Obama: “I guarantee you that there are factions inside of the Middle East, and I guess factions inside the Republican Party, who think that we should send endless numbers of troops into the Middle East, that the only measure of strength is sending back several hundred thousands troops, that we are going to impose a peace, police the region, and—that the fact that we might have more deaths of US troops, thousands of troops killed, thousands of troops injured, spending another trillion dollars, they would have no problem with that. There are people who would like to see us do that…

“And if, in fact, the only measure is for us to send another 100,000 or 200,000 troops into Syria or back into Iraq, or perhaps into Libya, or perhaps into Yemen, and our goal somehow is that we are now going to be, not just the police, but the governors of the region, that would be a bad strategy, Steve.”

These words should be taken as a warning by working people and youth in the US and internationally. Here Obama blurted out what is being intensively discussed and planned in the offices of the CIA, the Pentagon and various corporate boardrooms.

These plans for greater conquest and empire cannot be carried out by the forces available in a volunteer army, especially when American imperialism is preparing for even greater wars against rivals such as Russia, China and, eventually, potential challengers to US supremacy such as Germany and Japan. They require the reintroduction of the draft, to dragoon untold thousands of youth to serve as cannon fodder in the American ruling class’s manic pursuit of global domination.

These words describe a policy of all-out war that, opposed for the present by Obama on the basis of tactical considerations, is nevertheless the inevitable and logical outcome of the entire foreign policy of US imperialism, particularly since the dissolution of the Soviet Union nearly 25 years ago.

From the first Gulf War launched in 1991 by George H.W. Bush under the banner of America’s “New World Order,” to the Balkan wars of the 1990s, the invasions of Afghanistan and Iraq, the wars for regime-change in Libya and Syria and the latest war in Yemen, American imperialism has single-mindedly pursued a policy of world hegemony, seeking to utilize its military superiority to offset its economic decline.

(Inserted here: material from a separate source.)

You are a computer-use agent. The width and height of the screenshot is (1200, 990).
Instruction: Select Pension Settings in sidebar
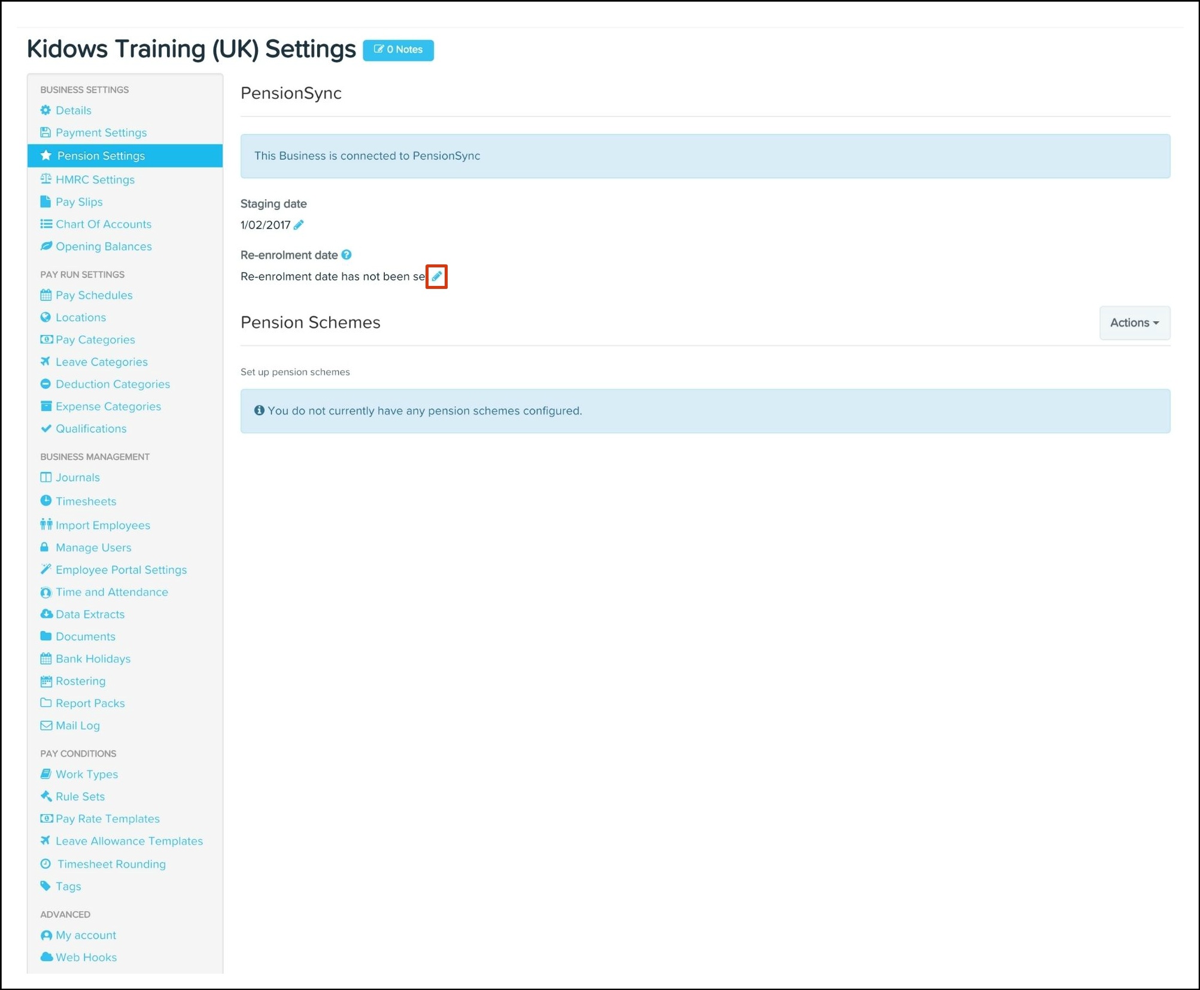tap(101, 156)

This policy has produced one disaster after another, the Syrian debacle joining the creation of a regime in Iraq that aligns itself with Russia and Iran and the installation of a hated and despised puppet government in Afghanistan that cannot survive without the permanent presence of thousands of US troops.

American imperialism will not, however, accept its eclipse by one or another rival power. The crisis of US policy in Syria and the broader Middle East makes all the more urgent the building of a new antiwar movement based on the working class united internationally in the struggle against capitalism.